WHAT YOU ARE ASKED TO DO = Find the lines below in which the string "chip" occurs. Copy each one.

• • • • •

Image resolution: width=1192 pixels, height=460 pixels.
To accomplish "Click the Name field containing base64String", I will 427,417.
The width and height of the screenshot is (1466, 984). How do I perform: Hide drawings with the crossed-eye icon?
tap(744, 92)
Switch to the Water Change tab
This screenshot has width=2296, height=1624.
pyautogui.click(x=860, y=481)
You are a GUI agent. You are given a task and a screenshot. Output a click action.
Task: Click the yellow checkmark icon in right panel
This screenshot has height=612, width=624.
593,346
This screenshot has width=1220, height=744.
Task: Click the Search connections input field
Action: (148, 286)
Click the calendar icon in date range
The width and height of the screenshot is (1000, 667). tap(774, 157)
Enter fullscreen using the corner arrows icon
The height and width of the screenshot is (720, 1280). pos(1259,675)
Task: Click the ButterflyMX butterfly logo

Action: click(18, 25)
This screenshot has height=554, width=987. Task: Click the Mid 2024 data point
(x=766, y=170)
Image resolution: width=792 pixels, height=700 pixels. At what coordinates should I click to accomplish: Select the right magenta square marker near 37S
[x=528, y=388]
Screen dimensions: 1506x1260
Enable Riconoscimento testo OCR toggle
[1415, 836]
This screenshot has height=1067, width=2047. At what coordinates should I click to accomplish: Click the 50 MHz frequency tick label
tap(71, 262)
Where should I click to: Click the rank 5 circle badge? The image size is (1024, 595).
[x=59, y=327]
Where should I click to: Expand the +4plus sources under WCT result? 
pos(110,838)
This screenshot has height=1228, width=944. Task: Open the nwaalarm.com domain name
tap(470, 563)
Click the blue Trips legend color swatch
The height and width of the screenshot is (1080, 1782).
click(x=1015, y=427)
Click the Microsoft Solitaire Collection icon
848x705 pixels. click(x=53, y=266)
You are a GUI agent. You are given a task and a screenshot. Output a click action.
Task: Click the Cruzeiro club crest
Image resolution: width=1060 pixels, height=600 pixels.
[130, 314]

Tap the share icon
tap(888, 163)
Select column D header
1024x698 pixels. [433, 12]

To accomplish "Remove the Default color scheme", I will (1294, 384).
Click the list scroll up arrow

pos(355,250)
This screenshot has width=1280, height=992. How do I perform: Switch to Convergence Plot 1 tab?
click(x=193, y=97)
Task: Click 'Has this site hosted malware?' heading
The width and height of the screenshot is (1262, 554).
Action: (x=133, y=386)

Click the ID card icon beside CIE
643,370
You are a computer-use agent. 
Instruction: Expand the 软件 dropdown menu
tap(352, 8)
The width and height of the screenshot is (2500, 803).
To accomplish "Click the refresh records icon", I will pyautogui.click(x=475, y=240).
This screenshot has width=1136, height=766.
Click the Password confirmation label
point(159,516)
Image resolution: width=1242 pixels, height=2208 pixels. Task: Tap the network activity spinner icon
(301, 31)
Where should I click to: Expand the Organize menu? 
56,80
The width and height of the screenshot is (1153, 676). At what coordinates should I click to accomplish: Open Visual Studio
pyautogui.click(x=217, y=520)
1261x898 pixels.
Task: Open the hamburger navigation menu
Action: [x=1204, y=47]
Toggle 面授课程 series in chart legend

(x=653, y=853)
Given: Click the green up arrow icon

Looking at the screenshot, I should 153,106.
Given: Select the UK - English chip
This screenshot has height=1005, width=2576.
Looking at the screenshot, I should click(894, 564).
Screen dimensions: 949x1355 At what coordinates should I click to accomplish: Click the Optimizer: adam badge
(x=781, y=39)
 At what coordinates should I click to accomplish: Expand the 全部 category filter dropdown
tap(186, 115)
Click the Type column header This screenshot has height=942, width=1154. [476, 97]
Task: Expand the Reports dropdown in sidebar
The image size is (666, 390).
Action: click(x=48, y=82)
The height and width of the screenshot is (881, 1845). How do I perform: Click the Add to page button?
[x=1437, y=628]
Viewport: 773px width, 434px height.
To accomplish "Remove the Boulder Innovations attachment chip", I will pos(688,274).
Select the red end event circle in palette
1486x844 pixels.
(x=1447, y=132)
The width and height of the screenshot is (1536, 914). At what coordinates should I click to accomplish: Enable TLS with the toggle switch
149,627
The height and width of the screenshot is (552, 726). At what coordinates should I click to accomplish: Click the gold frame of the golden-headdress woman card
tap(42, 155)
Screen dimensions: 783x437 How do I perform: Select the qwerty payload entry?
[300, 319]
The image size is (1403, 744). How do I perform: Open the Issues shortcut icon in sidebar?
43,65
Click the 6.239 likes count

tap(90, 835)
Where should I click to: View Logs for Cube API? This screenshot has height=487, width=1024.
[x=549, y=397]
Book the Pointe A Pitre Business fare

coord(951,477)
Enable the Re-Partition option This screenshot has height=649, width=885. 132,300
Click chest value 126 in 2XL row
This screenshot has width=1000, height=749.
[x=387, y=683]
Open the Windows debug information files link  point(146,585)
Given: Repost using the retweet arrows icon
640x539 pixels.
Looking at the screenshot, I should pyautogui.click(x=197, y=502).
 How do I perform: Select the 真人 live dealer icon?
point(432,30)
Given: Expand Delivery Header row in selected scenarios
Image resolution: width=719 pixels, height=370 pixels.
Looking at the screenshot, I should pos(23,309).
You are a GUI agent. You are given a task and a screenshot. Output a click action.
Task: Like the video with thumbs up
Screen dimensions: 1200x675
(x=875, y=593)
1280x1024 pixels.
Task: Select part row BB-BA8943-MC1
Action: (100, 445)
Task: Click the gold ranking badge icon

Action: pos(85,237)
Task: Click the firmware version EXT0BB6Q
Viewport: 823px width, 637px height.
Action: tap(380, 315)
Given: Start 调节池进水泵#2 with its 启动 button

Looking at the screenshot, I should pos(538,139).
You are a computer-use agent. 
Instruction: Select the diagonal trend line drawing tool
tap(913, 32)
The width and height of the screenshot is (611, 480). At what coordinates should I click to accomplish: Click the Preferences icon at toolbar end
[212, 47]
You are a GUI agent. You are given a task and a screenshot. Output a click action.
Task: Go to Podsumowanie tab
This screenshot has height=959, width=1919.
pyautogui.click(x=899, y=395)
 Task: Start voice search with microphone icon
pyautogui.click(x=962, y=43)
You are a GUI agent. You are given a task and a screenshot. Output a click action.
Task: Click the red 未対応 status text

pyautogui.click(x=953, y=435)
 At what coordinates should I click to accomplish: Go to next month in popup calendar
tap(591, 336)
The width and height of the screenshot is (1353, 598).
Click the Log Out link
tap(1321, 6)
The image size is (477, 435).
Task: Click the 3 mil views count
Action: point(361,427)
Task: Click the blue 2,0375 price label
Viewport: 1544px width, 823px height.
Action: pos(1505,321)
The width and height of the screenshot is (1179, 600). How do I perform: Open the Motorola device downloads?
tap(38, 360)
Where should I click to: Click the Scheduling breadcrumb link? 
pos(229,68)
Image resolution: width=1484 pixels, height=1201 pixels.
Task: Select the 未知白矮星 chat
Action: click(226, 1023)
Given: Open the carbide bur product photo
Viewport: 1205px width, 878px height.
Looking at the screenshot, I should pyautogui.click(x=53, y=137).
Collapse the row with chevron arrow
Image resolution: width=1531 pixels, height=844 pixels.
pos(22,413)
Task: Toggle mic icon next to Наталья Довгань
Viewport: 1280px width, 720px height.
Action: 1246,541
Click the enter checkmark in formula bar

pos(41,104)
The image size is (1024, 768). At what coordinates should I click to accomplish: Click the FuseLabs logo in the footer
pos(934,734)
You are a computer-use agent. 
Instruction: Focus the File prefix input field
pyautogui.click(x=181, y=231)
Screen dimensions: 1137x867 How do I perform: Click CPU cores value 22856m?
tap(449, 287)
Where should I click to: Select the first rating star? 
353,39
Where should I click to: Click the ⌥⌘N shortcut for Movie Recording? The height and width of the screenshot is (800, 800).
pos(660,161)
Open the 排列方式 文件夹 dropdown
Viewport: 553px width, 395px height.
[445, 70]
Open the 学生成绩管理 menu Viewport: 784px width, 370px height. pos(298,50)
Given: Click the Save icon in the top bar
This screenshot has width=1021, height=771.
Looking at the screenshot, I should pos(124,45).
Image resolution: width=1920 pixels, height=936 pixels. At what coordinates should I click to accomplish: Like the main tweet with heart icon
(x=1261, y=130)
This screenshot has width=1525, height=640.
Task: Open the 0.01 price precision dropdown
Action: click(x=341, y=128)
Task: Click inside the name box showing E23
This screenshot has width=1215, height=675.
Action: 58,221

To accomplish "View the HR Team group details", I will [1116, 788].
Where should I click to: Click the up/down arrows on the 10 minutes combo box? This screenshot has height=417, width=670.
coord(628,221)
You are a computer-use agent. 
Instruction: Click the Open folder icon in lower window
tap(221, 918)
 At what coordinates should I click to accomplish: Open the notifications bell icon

• • • • •

TASK SOLUTION =
Given: Select the UK - English chip
To accomplish "Remove the Boulder Innovations attachment chip", I will pos(688,274).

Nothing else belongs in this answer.